▸ **Petunjuk Latihan**:
Jawablah pertanyaan berikut berdasarkan kutipan di bawah.
(a) Di kota mana ke-200 anggota ISIS menyerahkan diri?
(b) Dengan negara mana saja Provinsi Daraa dan Al Quneitra berbatasan langsung?
(c) Apa yang ditemukan di sejumlah gudang kelompok teroris?

Pasukan
Suriah menahan tak kurang 200 teroris anggota kelompok ISIS di wilayah Yarmouk
Basin, Daraa, Suriah selatan. Mereka ditangkap dan sebagian menyerahkan diri
begitu pasukan Damaskus mengepung, dan akhirnya menguasai daerah itu.Ke-200
teroris ISIS itu menyerahkan diri ke pasukan Divisi 4 Syrian Arab Army (SAA) di
kota Shajarah. Kota ini jadi basis terakhir kelompok ISIS sebelum dikalahkan
pasukan Suriah yang dibantu jet-jet tempur Rusia. Militer Suriah praktis sudah
merampungkan operasi pembebasan Suriah selatan, meliputi Provinsi Daraa dan Al
Quneitra. Kedua propinsi ini berbatasan langsung dengan Yordania dan Israel
yang menduduki Dataran Tinggi Golan milik Suriah.
Fokus
perjuangan kini diarahkan ke Provinsi Idlib di utara. Kawasan ini menjadi lokasi
repatriasi dan penampungan ribuan jihadis dan anggota kelompok bersenjata dari
daerah-daerah yang telah dikuasai kembali oleh pasukan Bahsar Assad. Perkembangan
lain dari Yarmouk Basin, pembebasan kawasan itu dari tangan kelompok teroris
menguak fakta adanya pasokan senjata dan amunisi dari kekuatan asing, terutama
Israel. Sejumlah besar amunisi bercap Israel, ditemukan di sejumlah gudang
kelompok teroris.

▸ **Baris yang Tersedia**:

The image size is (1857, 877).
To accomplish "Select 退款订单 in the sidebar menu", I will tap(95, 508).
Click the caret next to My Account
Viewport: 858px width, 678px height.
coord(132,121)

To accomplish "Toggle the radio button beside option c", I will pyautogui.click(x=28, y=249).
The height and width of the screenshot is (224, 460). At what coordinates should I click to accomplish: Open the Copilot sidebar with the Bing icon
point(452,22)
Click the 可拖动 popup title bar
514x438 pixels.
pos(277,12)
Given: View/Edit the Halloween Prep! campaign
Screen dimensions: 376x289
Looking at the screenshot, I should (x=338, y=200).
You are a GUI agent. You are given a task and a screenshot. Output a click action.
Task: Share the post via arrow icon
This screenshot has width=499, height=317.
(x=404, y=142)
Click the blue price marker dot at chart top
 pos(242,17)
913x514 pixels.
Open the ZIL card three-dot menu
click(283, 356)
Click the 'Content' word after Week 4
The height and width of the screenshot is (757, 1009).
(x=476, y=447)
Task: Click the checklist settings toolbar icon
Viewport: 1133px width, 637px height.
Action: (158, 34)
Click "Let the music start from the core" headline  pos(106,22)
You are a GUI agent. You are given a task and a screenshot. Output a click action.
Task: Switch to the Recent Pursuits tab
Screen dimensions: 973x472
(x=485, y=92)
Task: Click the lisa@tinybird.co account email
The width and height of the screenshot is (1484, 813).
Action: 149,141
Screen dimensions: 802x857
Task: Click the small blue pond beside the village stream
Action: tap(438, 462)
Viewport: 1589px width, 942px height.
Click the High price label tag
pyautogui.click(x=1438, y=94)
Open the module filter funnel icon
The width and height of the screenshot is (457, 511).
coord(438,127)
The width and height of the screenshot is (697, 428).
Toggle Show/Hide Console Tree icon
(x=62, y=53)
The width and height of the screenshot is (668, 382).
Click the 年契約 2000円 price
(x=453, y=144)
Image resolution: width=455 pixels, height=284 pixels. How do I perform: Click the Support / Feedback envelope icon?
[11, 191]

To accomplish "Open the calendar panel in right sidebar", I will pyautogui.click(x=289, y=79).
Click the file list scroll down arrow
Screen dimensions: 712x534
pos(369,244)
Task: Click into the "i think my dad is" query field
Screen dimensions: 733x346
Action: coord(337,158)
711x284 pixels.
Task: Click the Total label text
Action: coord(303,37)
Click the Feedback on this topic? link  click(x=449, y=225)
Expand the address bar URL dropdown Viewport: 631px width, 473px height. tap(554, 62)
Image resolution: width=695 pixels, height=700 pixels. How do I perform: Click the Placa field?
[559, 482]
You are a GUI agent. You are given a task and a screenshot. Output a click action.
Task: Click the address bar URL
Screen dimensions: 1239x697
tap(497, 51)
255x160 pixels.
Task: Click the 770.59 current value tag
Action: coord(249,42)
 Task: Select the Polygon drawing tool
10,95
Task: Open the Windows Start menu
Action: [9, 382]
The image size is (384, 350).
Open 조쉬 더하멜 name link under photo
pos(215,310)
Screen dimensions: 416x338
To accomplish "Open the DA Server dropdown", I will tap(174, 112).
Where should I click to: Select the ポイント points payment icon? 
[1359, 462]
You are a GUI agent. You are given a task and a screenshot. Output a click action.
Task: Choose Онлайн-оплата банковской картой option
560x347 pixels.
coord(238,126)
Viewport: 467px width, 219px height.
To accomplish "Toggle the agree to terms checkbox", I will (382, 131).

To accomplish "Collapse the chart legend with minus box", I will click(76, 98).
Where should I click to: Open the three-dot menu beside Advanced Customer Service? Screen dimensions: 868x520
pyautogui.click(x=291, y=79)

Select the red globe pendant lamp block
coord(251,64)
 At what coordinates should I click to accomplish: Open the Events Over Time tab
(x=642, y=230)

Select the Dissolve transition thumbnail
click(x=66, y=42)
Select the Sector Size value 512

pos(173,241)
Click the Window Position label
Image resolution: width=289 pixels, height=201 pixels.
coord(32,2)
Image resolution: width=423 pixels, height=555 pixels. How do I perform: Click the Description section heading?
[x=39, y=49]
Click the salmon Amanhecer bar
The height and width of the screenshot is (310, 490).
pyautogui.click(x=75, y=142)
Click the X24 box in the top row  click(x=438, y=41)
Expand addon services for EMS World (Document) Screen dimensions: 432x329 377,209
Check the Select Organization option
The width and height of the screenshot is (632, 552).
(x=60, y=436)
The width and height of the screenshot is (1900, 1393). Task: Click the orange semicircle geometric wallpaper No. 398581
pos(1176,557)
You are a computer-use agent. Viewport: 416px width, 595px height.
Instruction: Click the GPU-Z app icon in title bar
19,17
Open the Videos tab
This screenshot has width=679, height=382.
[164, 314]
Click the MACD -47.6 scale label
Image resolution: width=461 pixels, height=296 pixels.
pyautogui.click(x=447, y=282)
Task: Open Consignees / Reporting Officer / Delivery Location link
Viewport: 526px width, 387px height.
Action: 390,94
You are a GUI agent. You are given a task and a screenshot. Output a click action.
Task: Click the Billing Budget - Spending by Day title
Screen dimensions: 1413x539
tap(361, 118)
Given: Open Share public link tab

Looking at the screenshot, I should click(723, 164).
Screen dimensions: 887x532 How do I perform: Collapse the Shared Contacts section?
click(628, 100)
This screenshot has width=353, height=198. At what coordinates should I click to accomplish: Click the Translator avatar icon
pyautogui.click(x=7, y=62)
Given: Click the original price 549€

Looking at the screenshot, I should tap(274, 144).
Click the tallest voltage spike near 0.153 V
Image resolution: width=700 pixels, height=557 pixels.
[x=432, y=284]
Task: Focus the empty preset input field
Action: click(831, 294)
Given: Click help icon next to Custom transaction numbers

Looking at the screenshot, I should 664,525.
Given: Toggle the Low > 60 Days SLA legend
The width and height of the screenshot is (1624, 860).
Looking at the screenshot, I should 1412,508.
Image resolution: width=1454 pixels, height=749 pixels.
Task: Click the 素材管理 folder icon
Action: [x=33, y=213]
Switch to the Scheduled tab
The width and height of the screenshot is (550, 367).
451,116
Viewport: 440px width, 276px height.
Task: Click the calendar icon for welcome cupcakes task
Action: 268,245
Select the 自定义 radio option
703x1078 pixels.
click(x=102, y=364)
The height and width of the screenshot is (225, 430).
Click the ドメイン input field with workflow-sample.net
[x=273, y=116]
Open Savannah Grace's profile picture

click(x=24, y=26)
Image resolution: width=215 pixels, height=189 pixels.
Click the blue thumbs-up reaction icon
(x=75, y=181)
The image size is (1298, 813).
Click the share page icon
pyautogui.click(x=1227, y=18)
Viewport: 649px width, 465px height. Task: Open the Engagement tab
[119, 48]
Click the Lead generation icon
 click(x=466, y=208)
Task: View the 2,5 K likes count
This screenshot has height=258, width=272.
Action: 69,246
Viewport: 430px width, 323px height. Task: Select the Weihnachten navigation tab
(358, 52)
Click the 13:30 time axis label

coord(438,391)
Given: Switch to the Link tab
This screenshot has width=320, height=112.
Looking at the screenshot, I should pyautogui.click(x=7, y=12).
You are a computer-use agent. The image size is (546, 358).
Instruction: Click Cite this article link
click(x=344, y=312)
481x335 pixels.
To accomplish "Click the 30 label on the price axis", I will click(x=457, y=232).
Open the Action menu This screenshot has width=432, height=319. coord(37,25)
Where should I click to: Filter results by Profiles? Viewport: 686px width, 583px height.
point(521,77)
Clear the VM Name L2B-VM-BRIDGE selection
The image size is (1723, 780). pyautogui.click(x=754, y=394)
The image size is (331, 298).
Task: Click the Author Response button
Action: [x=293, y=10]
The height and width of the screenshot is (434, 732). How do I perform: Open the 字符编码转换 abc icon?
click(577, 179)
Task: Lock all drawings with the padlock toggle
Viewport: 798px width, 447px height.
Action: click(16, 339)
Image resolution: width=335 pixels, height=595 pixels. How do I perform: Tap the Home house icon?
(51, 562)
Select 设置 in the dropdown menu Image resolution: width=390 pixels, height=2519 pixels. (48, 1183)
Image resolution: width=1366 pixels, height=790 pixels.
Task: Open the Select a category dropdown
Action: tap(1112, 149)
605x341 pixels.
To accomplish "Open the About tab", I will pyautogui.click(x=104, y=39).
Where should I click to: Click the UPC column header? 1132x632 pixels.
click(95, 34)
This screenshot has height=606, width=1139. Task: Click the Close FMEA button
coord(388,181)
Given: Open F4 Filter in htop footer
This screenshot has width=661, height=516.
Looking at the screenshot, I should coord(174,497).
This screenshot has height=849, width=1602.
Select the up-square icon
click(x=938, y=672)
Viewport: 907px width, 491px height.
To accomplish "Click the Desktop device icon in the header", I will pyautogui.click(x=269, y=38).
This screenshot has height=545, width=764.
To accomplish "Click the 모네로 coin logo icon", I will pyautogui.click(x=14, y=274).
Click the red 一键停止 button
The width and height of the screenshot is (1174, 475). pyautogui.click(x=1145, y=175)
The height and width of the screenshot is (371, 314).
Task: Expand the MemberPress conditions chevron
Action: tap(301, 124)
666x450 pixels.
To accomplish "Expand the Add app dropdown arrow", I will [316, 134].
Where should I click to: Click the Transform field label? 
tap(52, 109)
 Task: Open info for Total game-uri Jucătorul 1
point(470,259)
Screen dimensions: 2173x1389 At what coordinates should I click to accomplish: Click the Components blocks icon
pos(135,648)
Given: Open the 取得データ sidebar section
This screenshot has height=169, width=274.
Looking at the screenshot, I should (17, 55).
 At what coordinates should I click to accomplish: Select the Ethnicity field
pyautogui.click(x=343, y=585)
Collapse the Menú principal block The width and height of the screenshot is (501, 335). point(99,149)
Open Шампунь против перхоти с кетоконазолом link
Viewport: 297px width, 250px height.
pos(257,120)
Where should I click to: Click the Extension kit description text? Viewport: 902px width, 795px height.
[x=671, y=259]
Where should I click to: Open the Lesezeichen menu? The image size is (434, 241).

▸ **Hasil Akhir**:
(a) Di kota Shajarah.
(b) Dengan Yordania dan Israel.
(c) Sejumlah besar amunisi bercap Israel.